What does «enhancement» mean? Enhancement relative to what? When we speak of «cognitive enhancement», we assume a certain conception of the optimal human. But this conception is not neutral — it reflects the values of a predominantly Western, educated, high-performance culture.
Who decides what's normal? The disability rights movement has long raised the question: is «enhancing» a person with a disability helping them — or denying their identity? A cochlear implant for a deaf child — medical assistance or an attempt to «normalize» something that doesn't need normalization?
Death as a problem or part of life? Aubrey de Grey of SENS Research Foundation and other «longevists» treat aging as a disease to be defeated. Philosophers of the memento mori tradition counter: accepting mortality is not defeat, but a source of meaning and ethics. Awareness of life's finitude compels us to value it.
Your Health — Your Choice
Biohacking at its best is the application of science to daily life for genuine health and quality-of-life improvement. Sleep, nutrition, movement, stress — this is what science has long known and what is accessible to most people without thousand-dollar supplements. At its worst, it is a hype industry that sells hope to wealthy people who already live well. Take the test at karm.top in the «health» category — and see how well your self-care aligns with your real values. About karma of health as a system of daily choices — read our article on karma of health.

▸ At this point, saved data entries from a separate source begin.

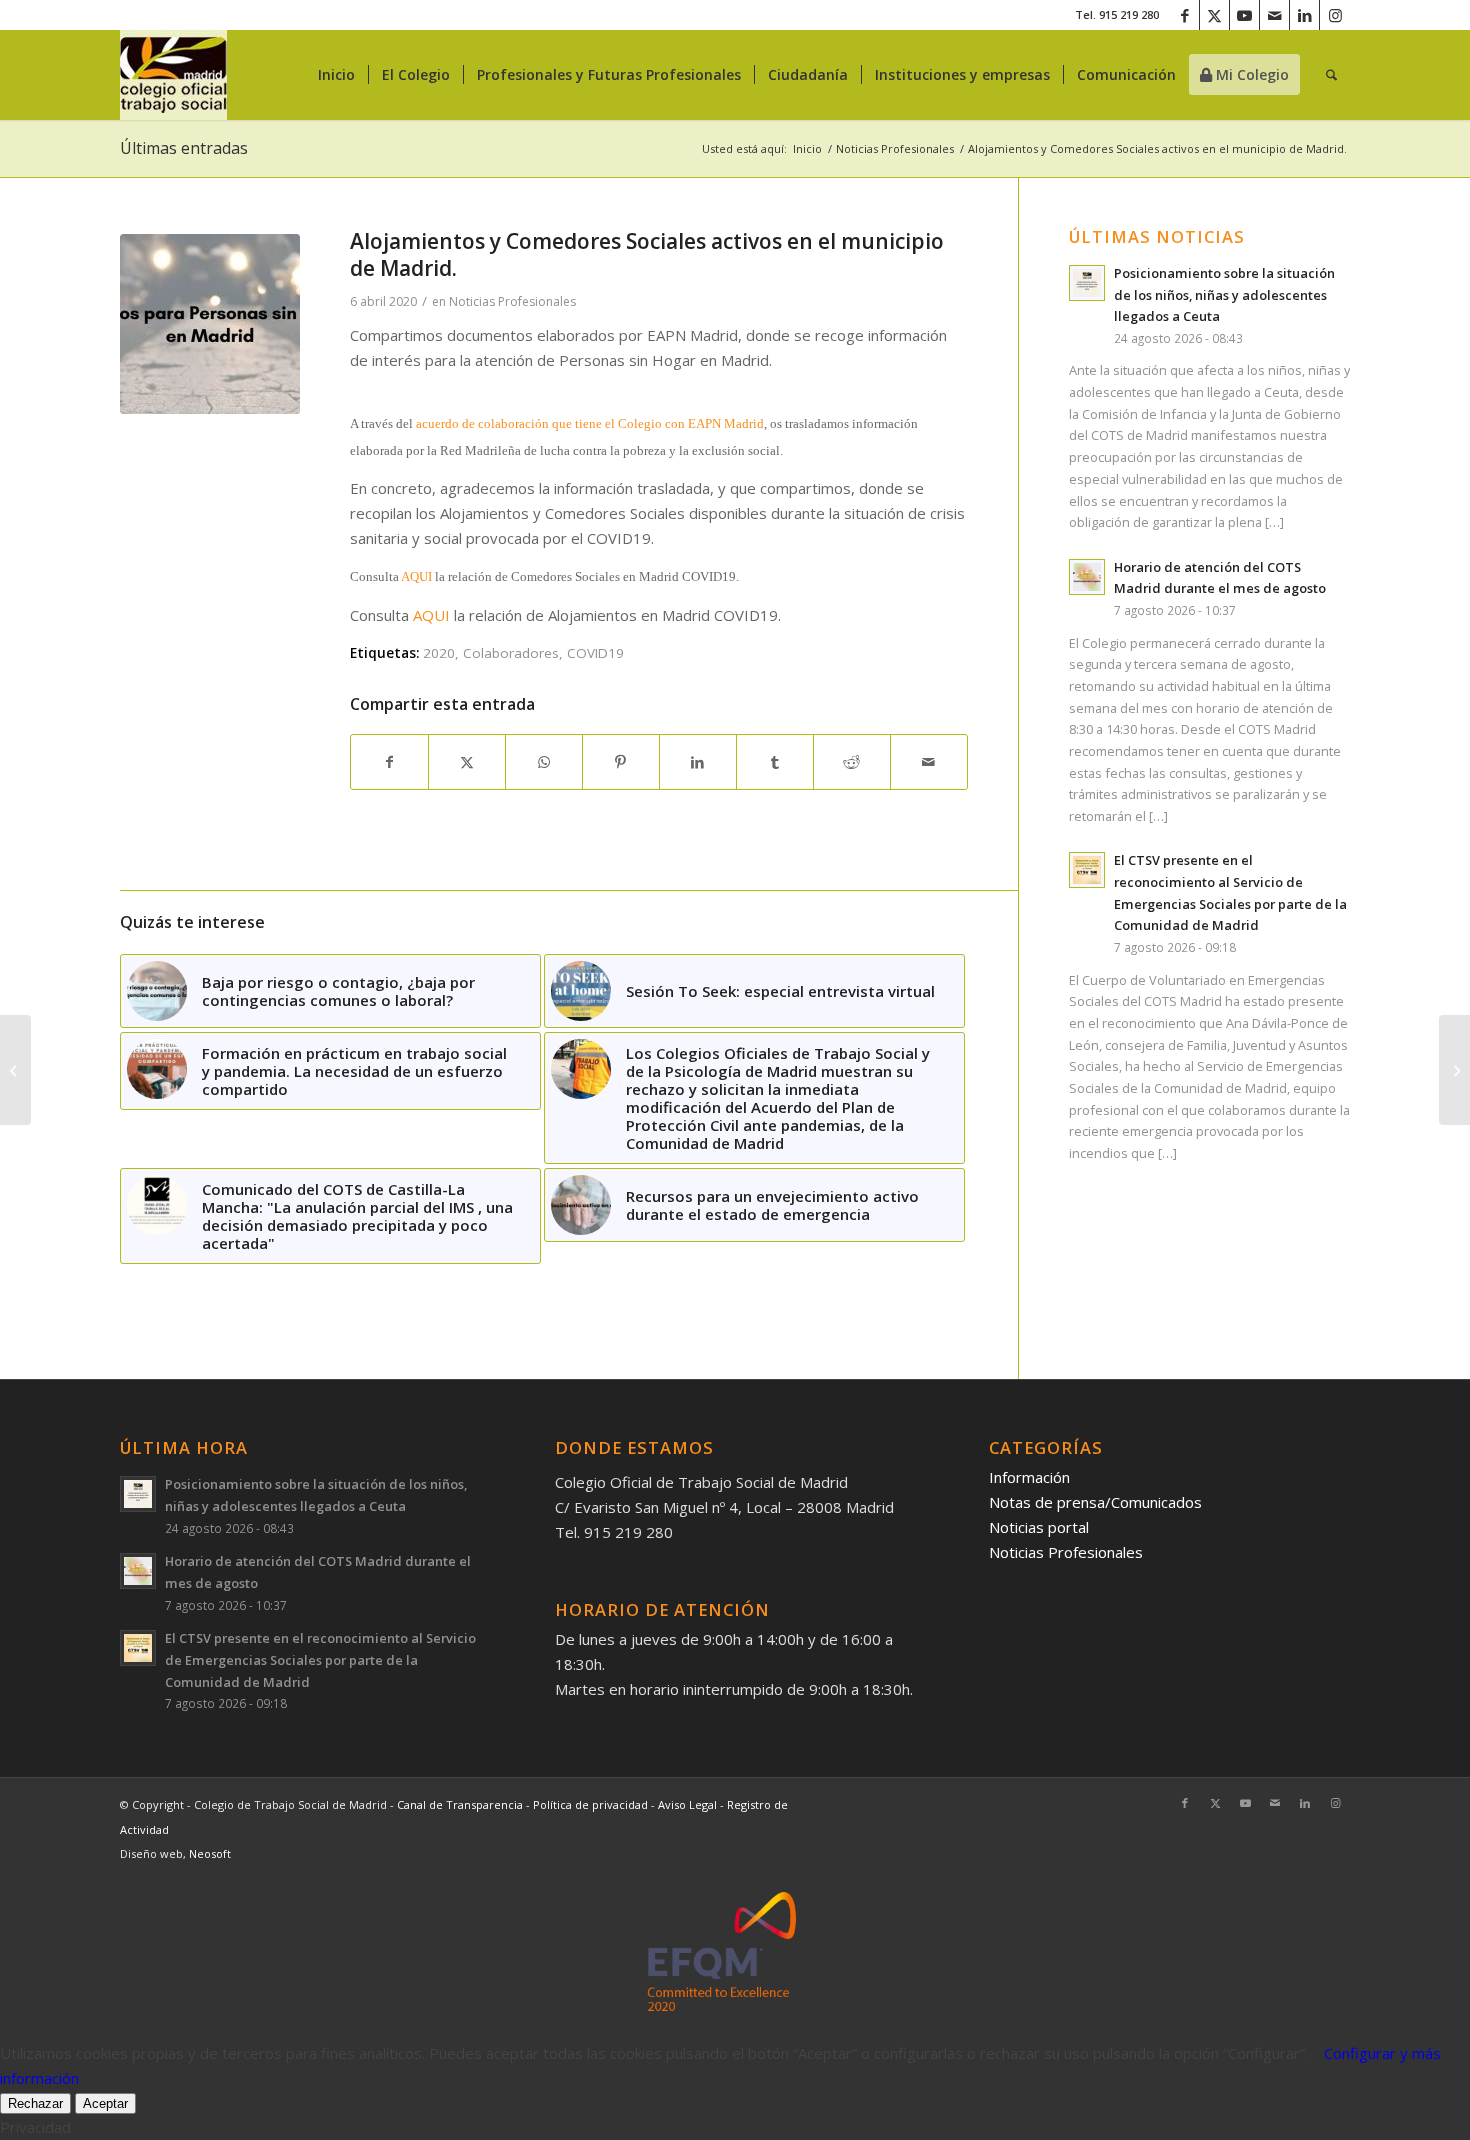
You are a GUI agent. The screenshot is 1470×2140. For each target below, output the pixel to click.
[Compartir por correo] (929, 762)
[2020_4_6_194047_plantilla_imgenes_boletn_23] (210, 324)
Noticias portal (1039, 1527)
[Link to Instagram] (1335, 15)
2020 (439, 653)
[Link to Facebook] (1184, 15)
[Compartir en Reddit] (852, 762)
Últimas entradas (184, 148)
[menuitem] (336, 75)
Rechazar (35, 2103)
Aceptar (105, 2103)
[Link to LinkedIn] (1304, 15)
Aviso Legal (689, 1804)
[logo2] (173, 75)
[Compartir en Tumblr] (775, 762)
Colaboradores (511, 653)
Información (1029, 1477)
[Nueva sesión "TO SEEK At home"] (1454, 1070)
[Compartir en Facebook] (389, 762)
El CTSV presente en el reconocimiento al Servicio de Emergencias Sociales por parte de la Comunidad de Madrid (320, 1659)
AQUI (416, 576)
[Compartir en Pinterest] (621, 762)
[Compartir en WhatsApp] (544, 762)
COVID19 (595, 653)
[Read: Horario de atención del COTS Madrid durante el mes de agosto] (1087, 577)
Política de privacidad (592, 1804)
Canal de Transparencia (460, 1804)
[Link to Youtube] (1244, 15)
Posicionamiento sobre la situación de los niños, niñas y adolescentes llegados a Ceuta (1224, 294)
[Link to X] (1214, 15)
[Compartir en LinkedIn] (698, 762)
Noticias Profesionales (512, 301)
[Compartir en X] (467, 762)
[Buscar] (1331, 75)
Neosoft (210, 1853)
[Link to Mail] (1274, 15)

Frequently Asked Questions
Which supplements actually work? With strong evidence: vitamin D (when deficient, which is common), omega-3 fatty acids, magnesium. Caffeine is the most studied and effective nootropic. Everything else ranges from «possibly works» to «no evidence».
Is biohacking dangerous? Basic practices (optimizing sleep, nutrition, movement) are safe. Self-medicating with experimental compounds without medical supervision — potentially dangerous. Medical interventions outside clinical trials — a risk that is rarely justified.
Is it ethical to pursue «eternal life»? An open question. On one hand, wanting to live longer and healthier is natural. On the other — on a planet with limited resources, indefinite extension of the lives of the already-living raises questions of fairness for those who will be born afterward.